• **DOCUMENT**:

All of lore.kernel.org
 help / color / mirror / Atom feed
* [PATCH] clear_bit BTRFS_DEV_STATE_MISSING if the device->bdev is not NULL During mount.
@ 2021-09-22 17:06 Li Zhang
  2021-09-23  7:41 ` Nikolay Borisov
  0 siblings, 1 reply; 5+ messages in thread
From: Li Zhang @ 2021-09-22 17:06 UTC (permalink / raw)
  To: linux-btrfs; +Cc: Li Zhang

reference to:
https://github.com/kdave/btrfs-progs/issues/389
If a device offline somehow, but after a moment, it is back
online, btrfs filesystem only mark the device is missing, but
don't mark it right.

However, Although filesystem mark device presented, in my
case the /dev/loop2 is come back, the generation of this
/dev/loop2 super block  is not right.Because the device's
data is not up-to-date.  So the info of status of scrubs
would list as following.:

$ losetup /dev/loop1 test1
$ losetup /dev/loop2 test2
$ losetup -d /dev/loop2
$ mount -o degraded /dev/loop1 /mnt/1
$ touch /mnt/1/file1.txt
$ umount /mnt/1
$ losetup /dev/loop2 test2
$ mount /dev/loop1 /mnt/1
$ btrfs scrub start /mnt/1
scrub started on /mnt/1, fsid 88a3295f-c052-4208-9b1f-7b2c5074c20a (pid=2477)
$ WARNING: errors detected during scrubbing, corrected

$btrfs scrub status /mnt/1
UUID:             88a3295f-c052-4208-9b1f-7b2c5074c20a
Scrub started:    Thu Sep 23 00:34:55 2021
Status:           finished
Duration:         0:00:01
Total to scrub:   272.00KiB
Rate:             272.00KiB/s
Error summary:    super=2 verify=5
  Corrected:      5
  Uncorrectable:  0
  Unverified:     0

And if we umount and mount again everything would be all right.

• **WHAT IS ASKED**:
a: Answer these from the patch message:
(i) Who sent the reply to the patch, and on what date?
(ii) Which loop device is detached with the losetup -d command?
(iii) According to the scrub status, how many errors were corrected?
b: Reproduce the part of the patch message starting at "All of lore.kernel.org" and ending at "mark it right.".
The data that comes next has nothing to do with the patch message.

• **DATA EXCERPT**:
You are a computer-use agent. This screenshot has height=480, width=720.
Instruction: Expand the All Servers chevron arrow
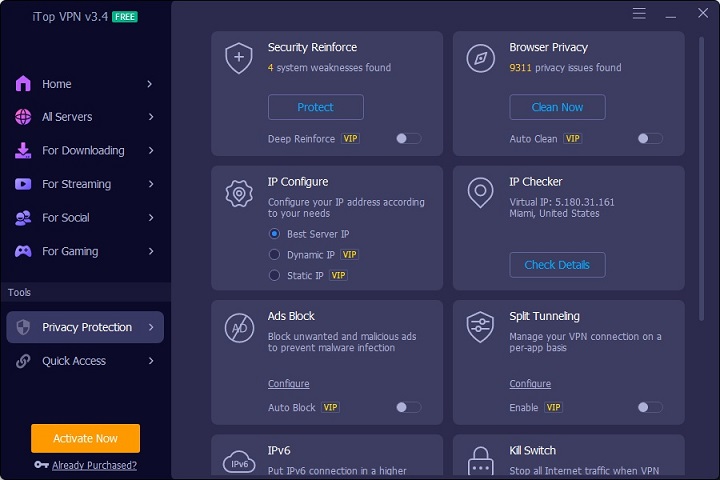(150, 117)
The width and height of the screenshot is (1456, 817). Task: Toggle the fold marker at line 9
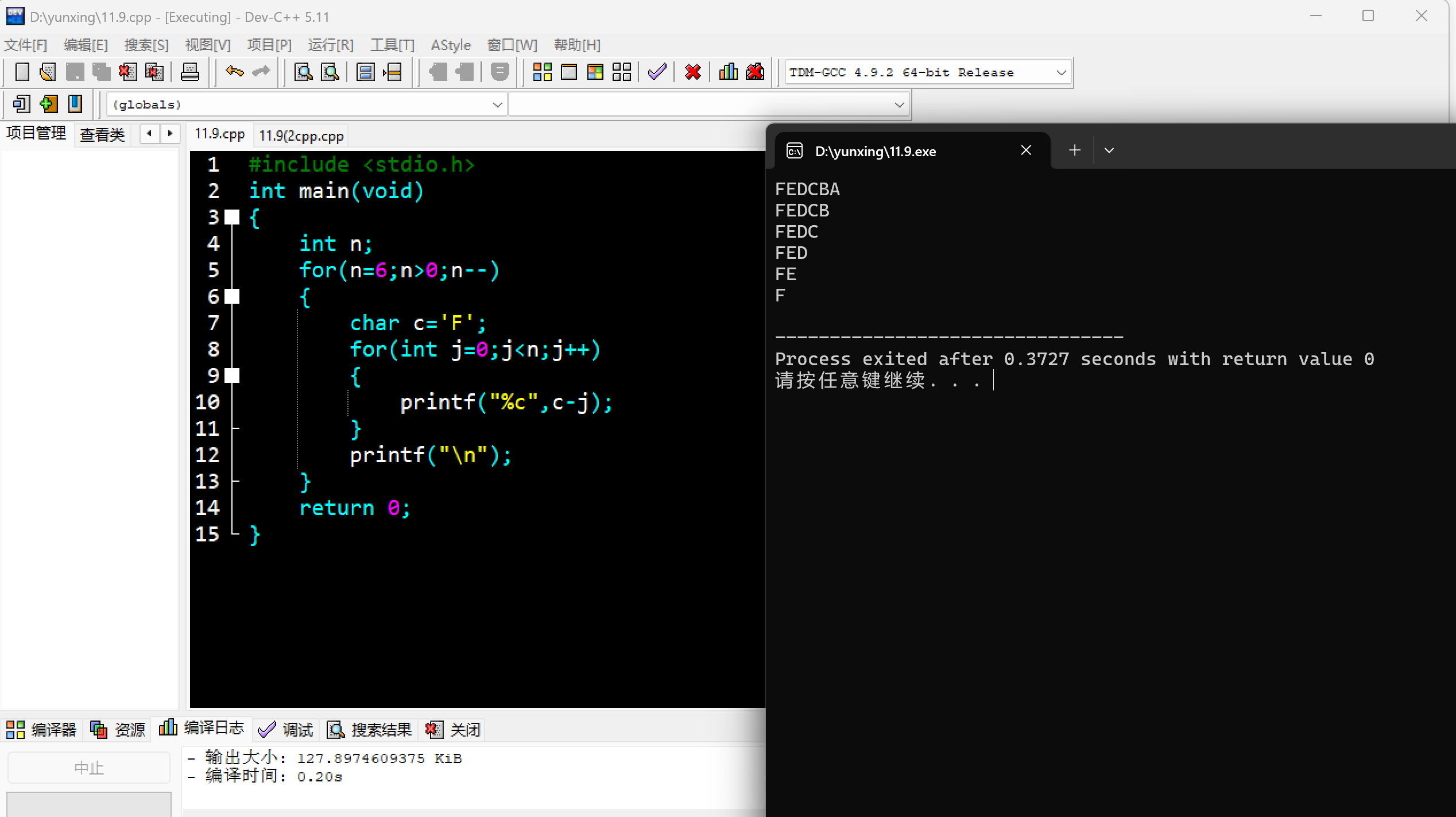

• **ANSWERS FOR THIS EXERCISE**:
a:
(i) Nikolay Borisov, on 2021-09-23.
(ii) /dev/loop2.
(iii) 5.

b:
All of lore.kernel.org
 help / color / mirror / Atom feed
* [PATCH] clear_bit BTRFS_DEV_STATE_MISSING if the device->bdev is not NULL During mount.
@ 2021-09-22 17:06 Li Zhang
  2021-09-23  7:41 ` Nikolay Borisov
  0 siblings, 1 reply; 5+ messages in thread
From: Li Zhang @ 2021-09-22 17:06 UTC (permalink / raw)
  To: linux-btrfs; +Cc: Li Zhang

reference to:
https://github.com/kdave/btrfs-progs/issues/389
If a device offline somehow, but after a moment, it is back
online, btrfs filesystem only mark the device is missing, but
don't mark it right.